Binary .docx files cannot be read directly by Claude. When encountering these:
- Convert to markdown format using pandoc: =pandoc file.docx -o file.md=
- Keep the original .docx file for reference
- Work with the converted .md file for analysis and editing

** CRITICAL: Always Keep Links Current

Many documents are linked in org files using org-mode =file:= links. Craig relies on these links being valid at all times.
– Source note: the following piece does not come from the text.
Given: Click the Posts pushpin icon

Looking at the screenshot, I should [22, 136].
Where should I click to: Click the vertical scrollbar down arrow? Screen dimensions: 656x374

**MANDATORY WORKFLOW - When renaming or moving ANY file:**

1. **BEFORE renaming:** Search ALL org files for references to that file
   - Use grep or search tools to find both filename and partial matches
   - Check in TODO items and event log sections

2. **Rename or move the file**

3. **IMMEDIATELY AFTER:** Update ALL =file:= links to new path/filename
   - Update links in task files
   - Update links in event logs
   - Update links in reference sections

4. **Verify:** Test a few updated links to ensure they point to valid files

Example workflow:
#+begin_example
# Step 1: Search before renaming
grep -rn "2025-10-15-invoice.pdf" *.org

# Step 2: Rename the file
mv documents/2025-10-15-invoice.pdf documents/2025-10-15-vendor-invoice.pdf

# Step 3: Update all references in affected .org files
# Edit to change:
#   file:documents/2025-10-15-invoice.pdf
# to:
#   file:documents/2025-10-15-vendor-invoice.pdf

# Step 4: Verify links work
#+end_example

*Why This is Critical:*
- Org files are primary task tracking and reference system
- Event logs document complete history with file references
- Craig depends on clicking links to access documents quickly
- Broken links disrupt workflow and make documentation unreliable

**NEVER rename or move files without updating links in the same session.**

* Session Start - AUTOMATIC

At the start of EVERY session, run [[file:workflows/startup.org][.ai/workflows/startup.org]]. Do NOT ask — just do it automatically.